Gilead’s Solvaldi works well to treat Hepatitis C patients. It costs $84,000 for a 12-week course of treatment. At the same time, costs for generics have soared in the past 24 months with no sign of slowing down. For health plans, drugs costs are the biggest unknown. Will the FDA approve a drug, and when? How will manufacturers price the product, and for how long will they own their exclusive path to profitability? In the first nine months of 2014, Gilead booked $8.5 billion in new revenues from Solvaldi. Over what period of time and enrollment base can a health plan recoup these costs reasonably? In 2015, the war pitting insurance vs. specialty and generic drug manufacturers will escalate due to drug costs. For some plans, it’s a matter of survival.

6-The value equation for employers

Health insurers have traditionally operated a B2B model for the lion’s share of their business.

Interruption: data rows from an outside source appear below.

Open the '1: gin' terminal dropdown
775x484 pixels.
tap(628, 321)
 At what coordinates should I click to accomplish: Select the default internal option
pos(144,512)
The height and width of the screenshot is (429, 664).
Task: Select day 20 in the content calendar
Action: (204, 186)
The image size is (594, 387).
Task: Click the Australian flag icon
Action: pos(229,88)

Government customers-Medicare and Medicaid-and individuals were important but secondary due to their higher risk and lower margins. Fully insured employers provided a significant portion of operating profits to plans and ASO arrangements allowed plans access to valuable data. It’s changing. Employers are acting independently. They’re carving out their own deals and using benefits experts to challenge every nickel they spend on healthcare, including the premiums and charges they pay to insurers. Employers regard their relationships with insurers as necessary but increasingly question their value. The activism of employers is a looming threat to private insurers as they demand more value from these relationships.

7-The public’s trust

Profits in the private health insurance industry are at record highs, especially for the investor-owned plans and the biggest regional players. Executive compensation is headline grabbing. But the public’s trust in the industry remains low, per Gallup and Harris polling. Health plan executives iterate their cost controls and provider risk sharing efforts to investors. They explain their retail health, medical group acquisitions, government contracting and data analytics capabilities as foundations for their future. But the elephant in the room is public trust. Insurers must face the issue of public trust if they are to be successful in the new normal.

2015 has all the makings of a good year for the private insurers, but there are ominous unknowns and possibilities that could reverse its course abruptly.

Paul H. Keckley, Ph.D., is the Managing Director of the Navigant Center for Healthcare Research and Policy Analysis, Washington D.C.